Maybe The U.S. should throttle it back a couple of notches and quit telling other countries what they "must" do, start being more honest and less hypocritical, and start giving Justice and Fairness a higher priority than the interests of corporations and lobbyists.

12/04/2006 7:14 PM  
Blogger Cardozo said...

Travel and Xavier...

Man, that is the question of the day, isn't it? How can we finally fashion a serious debate about America's global leadership (or lack thereof), when many conservatives and even a lot of liberals refuse to focus on anything but terrorist atrocities?

That, though, is the strategic brilliance of the Bush strategy, right? Framing the debate so that the bloody shirt of 9/11 provides cover their wildest ambitions. Only incompetance has stood in their way.

12/04/2006 10:33 PM  
Anonymous travelingal said...

XO..Poor choice of sentence construction on my part. Strike the sentence. It's not exactly what I meant. I didn't mean to imply Dan thought Bobby would support islamofacism and I certainly don't think so either.

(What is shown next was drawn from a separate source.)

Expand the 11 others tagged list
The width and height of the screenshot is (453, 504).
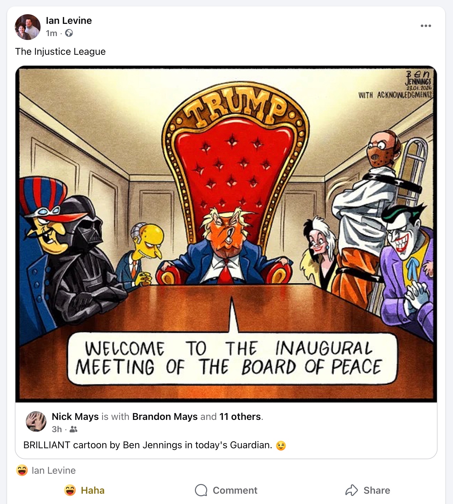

Bobby Kennedy was a great man and a great leader. His assassination was a true tragedy. In fact, I think he may have been a better leader than either of his brothers, the President or Edward.

I wish we lived in a peaceful world, but saying it doesn't make it so.

12/05/2006 11:09 AM  
Blogger Captain Spaulding said...

Excellent post Dan- thanx.

12/06/2006 3:49 AM  
Anonymous Old enough to know better. said...

You wouldn't remember Bobby before 1963, but oldsters know him as the ruthless opportunits he was.

If Jack hadn't been shot, Bobby would have left office after his brother term was over as a despised angry little man.

His brother was willing to push the button in the October crisis with Cuba...we all remember that. And Bobby was with him all the way.

God only knows what he would have done as President, but it most assuredly would have little to do with the BLANK CHECK campaign promises he was handing out to everyone.

12/07/2006 5:50 AM  
Blogger Dan said...

Old one -

It's kind of pointless to argue about Bobby Kennedy's success or failure as a president, isn't it?

12/07/2006 6:27 AM  
Anonymous Old enough to know better said...

No more pointless that glorifying him.

He is an urban legend.

12/08/2006 6:08 AM  
Anonymous Old enough to know better said...

No more pointless that glorifying him.

He is an urban legend.

12/08/2006 6:08 AM  
Anonymous Municipal Court Scumbag Lawywer said...

Its not pointless.

Its important to point out that the Kennedy family is as corrupt as any other major player.

Quit idolizing an angry little opportunits who would just as likely gotten us into another war as not.

Who ya kiddin?

12/13/2006 10:13 AM  
Anonymous Anonymous said...

I rented the movie and I loved it! I am from another country and I have never heard the Bobby Kennedy speech until I saw the movie. I could not believe that someone that came from a privileged background had written something so inspiring and futuristic. He addressed the same issues that presently, forty years later, still among us. Whatever this movie was part fictional it did not matter. At the end, I came to wonder if Bobby Kennedy would have become the president of the United Sates we will be dealing with the anti immigration issues against the blue collar workers that come from Mexico and Central America in search of a better future by working the jobs nobody really wants. As he stated:
“But we can perhaps remember, if only for a time, that those who live with us are our brothers, that they share with us the same short moment of life; that they seek, as do we, nothing but the chance to live out their lives in purpose and in happiness, winning what satisfaction and fulfillment they can.”